Defendant appeals as of right his jury convictions of first-degree murder, MCL 750.316,
and possession of a firearm during the commission of a felony, MCL 750.227b. We affirm.
I. Basic Facts and Procedural History
This case arises from the murder of a midlevel Grand Rapids area drug dealer found shot
to death in his apartment. Forensic evidence admitted at trial indicated that the victim had been
shot several times at close range while asleep in his bed.

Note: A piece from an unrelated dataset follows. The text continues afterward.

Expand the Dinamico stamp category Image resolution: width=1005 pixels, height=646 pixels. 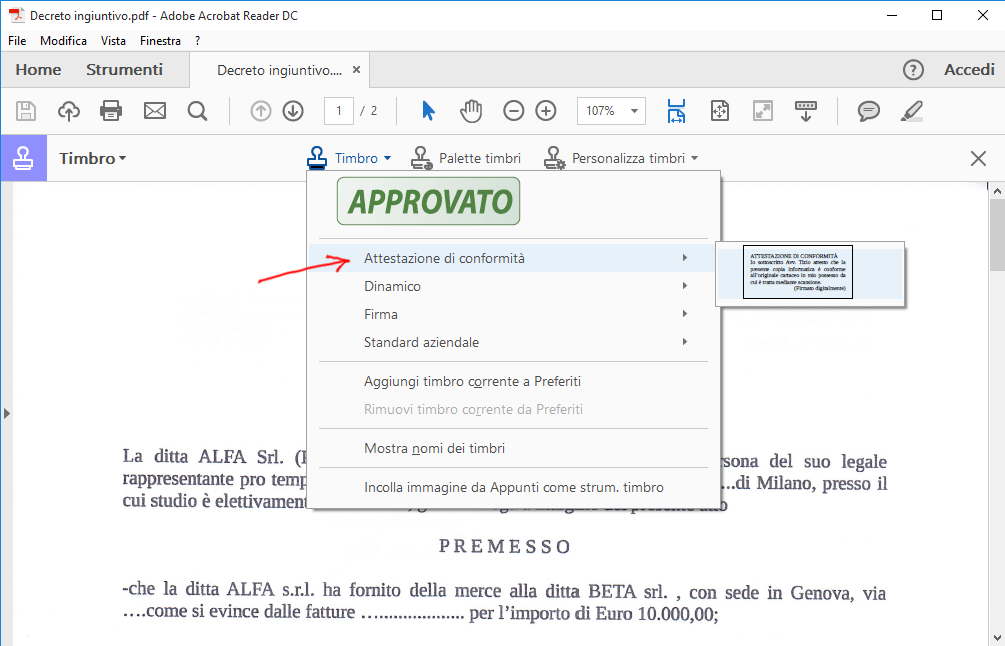pyautogui.click(x=391, y=286)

However, no evidence of forced entry
into the apartment, which was generally secured by a deadbolt, was found.
Evidence offered at trial indicated that on the eve of his death the victim was in
possession of a large amount of cash and cocaine and was alone in the apartment with defendant,
who, despite being described as the victim's "shadow," was considered an "outsider" in a tightly
knit group of associates centered around the victim. After the murder, defendant gave to the
police and several individuals a number of inconsistent accounts regarding his whereabouts at
the time of the murder. Defendant also began uncharacteristically spending money and was
observed wearing more expensive clothing than usual. At about that same time, defendant was
arrested and jailed for reasons unrelated to the murder and, while in jail bragged to a fellow
inmate that he had killed someone who had "disrespected" him. Defendant further related details
of the killing that were consistent with the victim's murder but that only the killer and those who
actually examined the body would have known at that time. Defendant also told the inmate that
he had stolen both cash and cocaine in conjunction with the murder.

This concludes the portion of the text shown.